Читать «Награда и муки (Публицистика)» онлайн - страница 41
Виктор Петрович Астафьев
Мы часто повторяем по делу и без дела: "Любить землю", "Любить Родину", - а может быть, чувствовать, ощущать, как самого себя, а? Если любовь можно привить, укоренить и даже навязать, то чувства и ощущения передаются лишь по родству, с молоком матери, редкой лаской отца, когда опустит он тяжелую ладонь на детскую голову, и притихнешь под ней, как птенец под крылом, и займется сердчишко в частом, растроганном бое, и прежде всего в матери, в отце ощутишь Родину свою. А уж какая она, эта Родина, - все зависит от того, какие чувства перенял ты от родителей. В голой пустыне живут люди, и в тундре живут люди и любят ее так же, как люблю я свою диковатую и прекрасную Сибирь, как любит работящую, пожалуй что уж, усталую от трудов и набегов пристепную Русь мой друг, негромко, но так проникновенно поющий о ней вот уж почти двадцать лет.
Поднимаясь по Сейму, дошли мы до крутых холмов. Берега здесь сделались чище, приветливей, в заводях поблескивали уже чернотой берущиеся листья кувшинок и лилий - одолень-травой назвал я их, и лицо моего друга помягчело еще больше - звучные русские слова для него самая сладкая музыка. Мы нашли тенистое местечко у реки, сели под кустами возле деревянных мостиков, оплесневелых от воды.
Солнце уже скатилось за холмы, перестал пылить трактор в полях, последними рейсами прошли машины, медленным белым войском наступали на прибрежные села цепи гусей, над головами нашими бумажно хрустели и падали в воду листья.
Мой друг сидел возле реки, голый до пояса, черпал воду большой, как лопата, ладонью и припивал ее, откусывая от горбушки ржаного хлеба. С язвой желудка не надо бы, пожалуй, грубый-то хлеб да с сырой водою, но раз в охотку, значит, и впрок. То сближаясь остро, то расходясь, двигалась раздвоенная осколком лопатка. Ниже, наискось по спине, идет еще один шрам, рука тоже побита - ровно кто-то выхватил из этого могучего тела жадными зубами куски мяса, и у живого тела едва хватило сил и материи затянуть эти жуткие, провально темнеющие шрамы с желтой безволосой кожицей.

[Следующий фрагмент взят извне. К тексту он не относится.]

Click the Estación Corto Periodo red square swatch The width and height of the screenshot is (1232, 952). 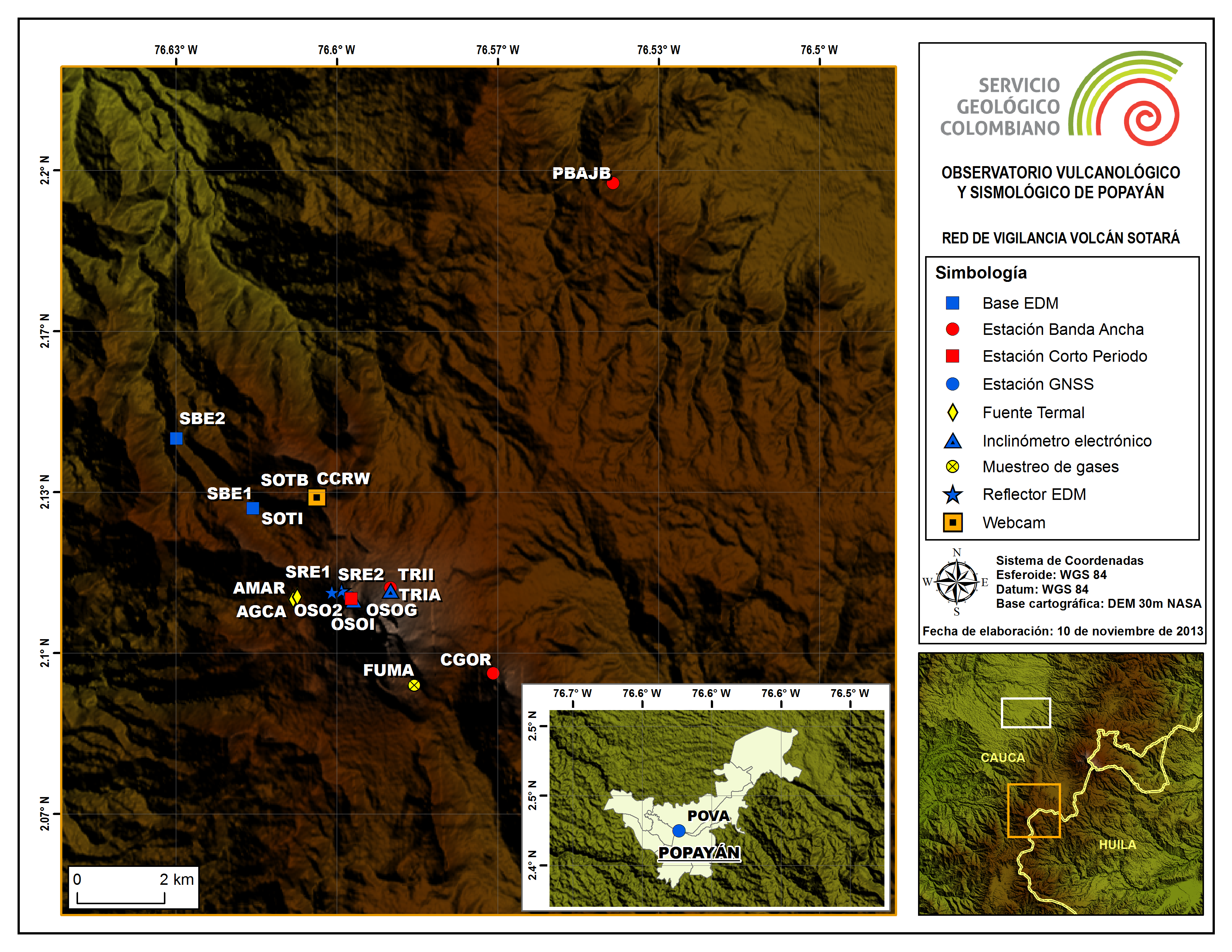pos(953,356)
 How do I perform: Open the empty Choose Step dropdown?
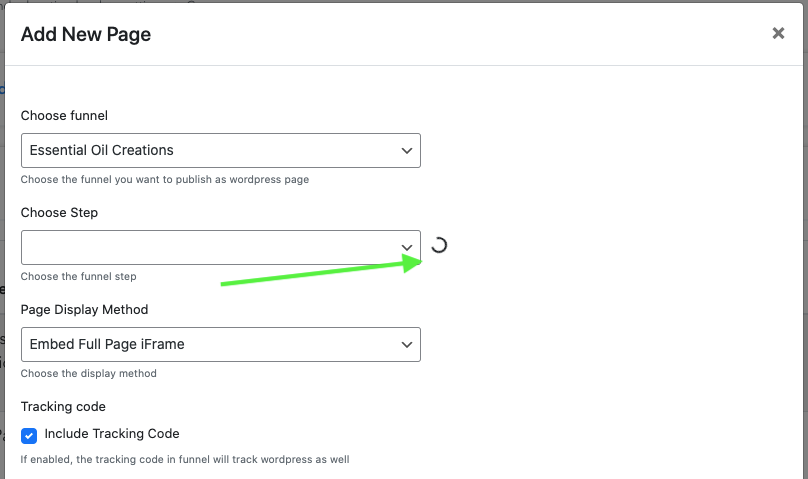coord(210,247)
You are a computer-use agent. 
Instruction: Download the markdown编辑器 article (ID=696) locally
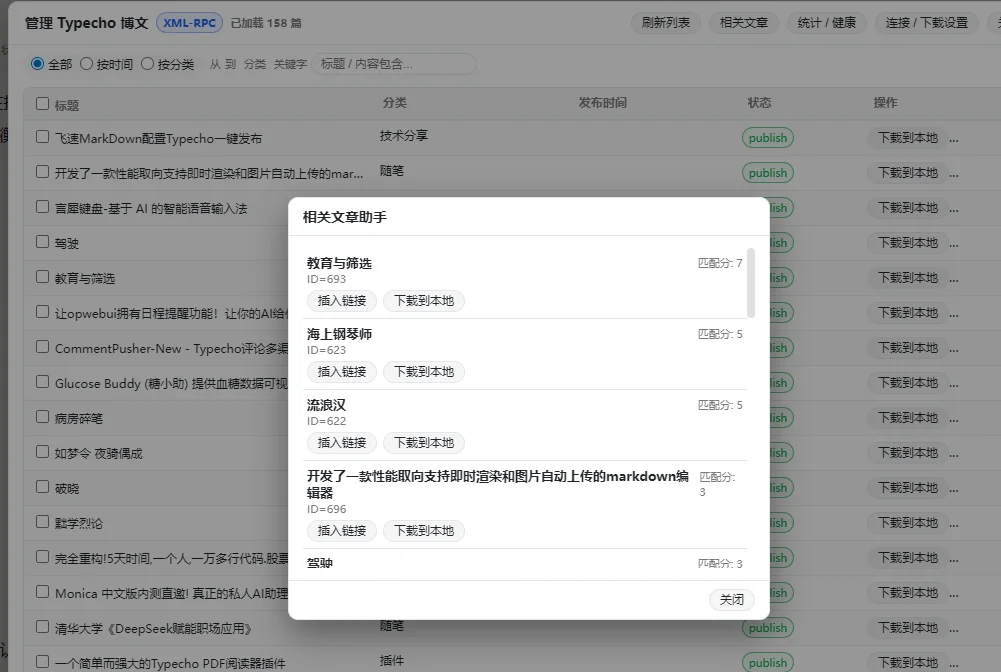click(x=423, y=531)
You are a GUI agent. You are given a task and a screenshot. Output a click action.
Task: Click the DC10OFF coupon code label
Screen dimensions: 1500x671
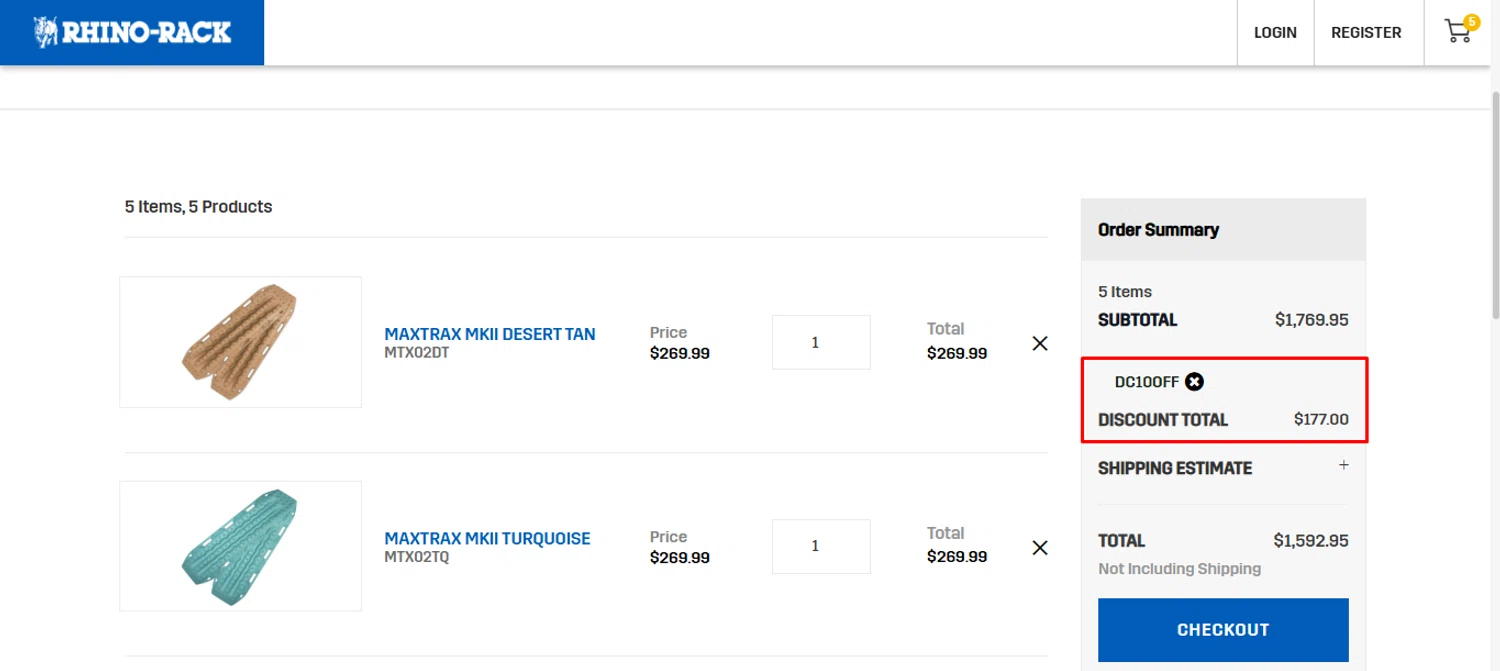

Мой друг - человек не то чтобы неразговорчивый, а скорее застенчивый, сдержанный по природе, - может иной раз много, хорошо, даже потешно говорить. Редко, правда, по настроению. И от выпивки ли, от благости ли наступающего вечера он говорил и говорил чуть носовым голосом, и кажется, совершенно не замечал, что буханка хлеба, которую он потреблял с родной тепловато-мутной водицей, идет к концу и вообще о ночлеге пора бы подумать - осень все же, прохладой вон из кустов на спину понесло. Но я не останавливал его - уж очень редко ныне доводится нашему брату так вот побыть вдвоем, вдали от суеты и шума, да и поговорить ни о чем и обо всем сразу, без раздражения, тихо-мирно, не следя напряженно за строем речи и не умничая.
Мой друг говорил о том, как однажды подстрелили они с сыном здесь, на Сейме, одиноко плавающую гагарку. Взяли и подстрелили, потому что ружье было с собой. Гагарка жила с перебитым крылом дома, ее подлечили и выпустили, да все равно, наверное, погибла северная птица, каким-то ветром занесенная на курскую реку Сейм; говорил, как бы извиняясь передо мною, мол, рыбалка на Сейме сделалась никудышной - вполне может быть, что мы ничего не поймаем; вспомнил о Вологодчине, где жил он однажды летом в гостях у друга в деревне Тимонихе. Вот где рыбалка - знай таскай! Не сказал он мне, да и не любит о том говорить, что привез с Вологодчины добрые ясные воспоминания, из которых родился затем один из лучших его рассказов "За долами, за лесами...".